Please rewrite everything from the line that contains "Given: Click the" down to the line that contains "Looking at the", with "vertical" replaced by "horizontal" and all else unchanged. Give only those lines.

*EXTRACTED DATA*:
+ + + +

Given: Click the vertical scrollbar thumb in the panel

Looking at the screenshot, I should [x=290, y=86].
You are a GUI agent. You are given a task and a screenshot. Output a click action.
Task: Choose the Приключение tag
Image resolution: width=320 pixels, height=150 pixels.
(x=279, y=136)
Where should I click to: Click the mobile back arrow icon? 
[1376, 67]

+ + + +

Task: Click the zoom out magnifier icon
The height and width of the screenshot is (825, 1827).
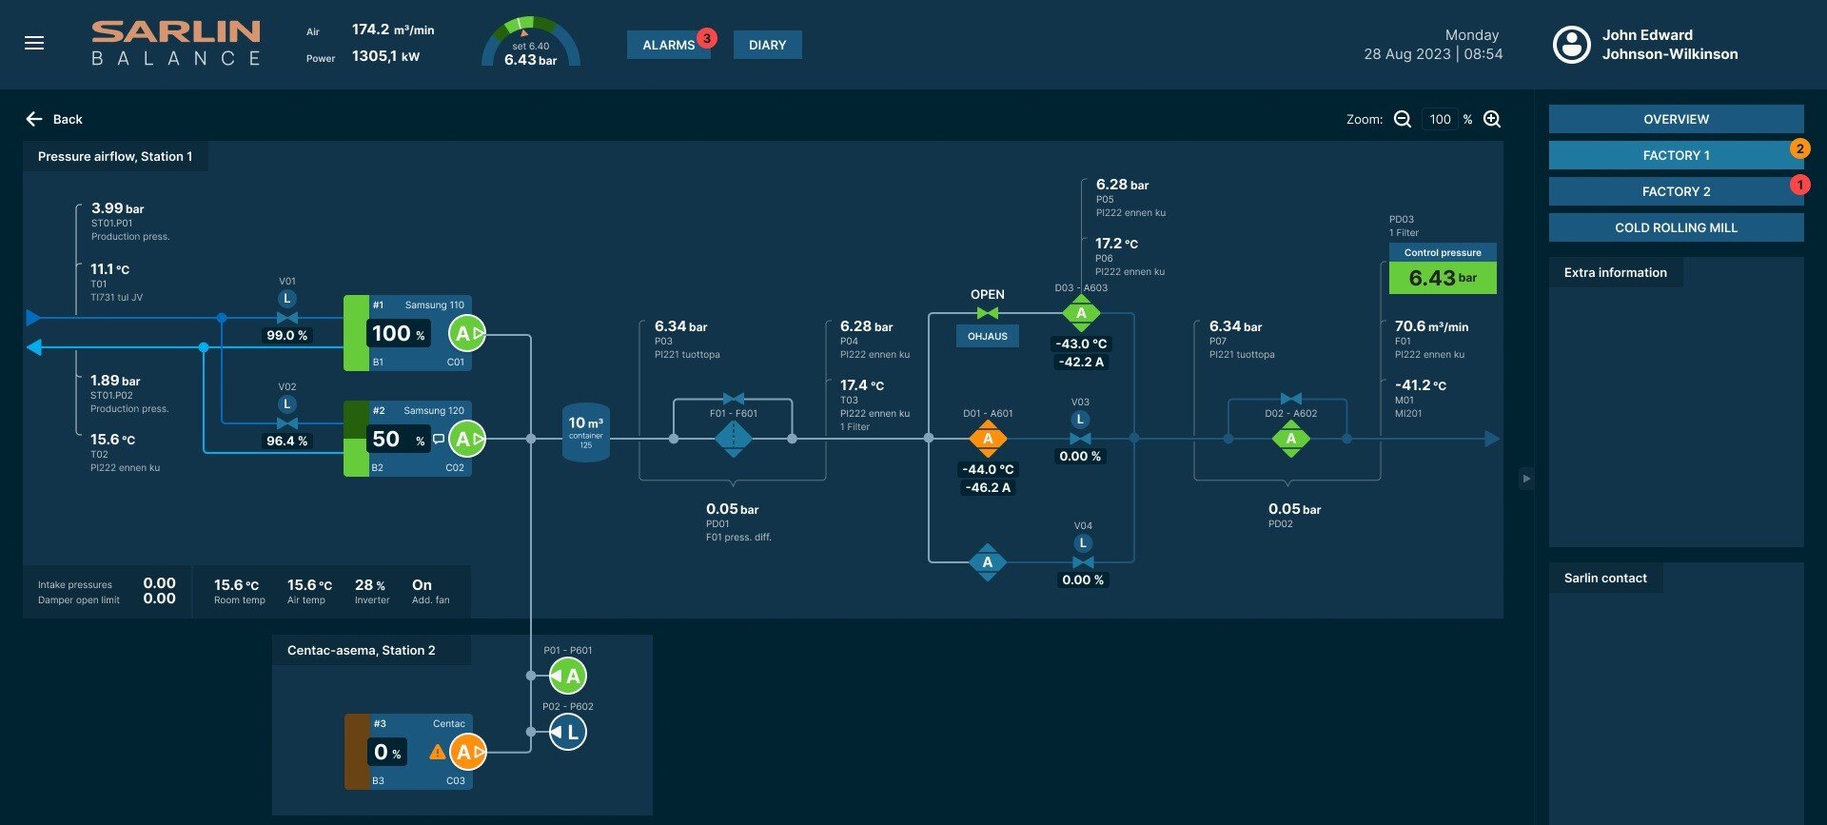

+ + + +

*IN RESPONSE*:
Given: Click the horizontal scrollbar thumb in the panel

Looking at the screenshot, I should [x=290, y=86].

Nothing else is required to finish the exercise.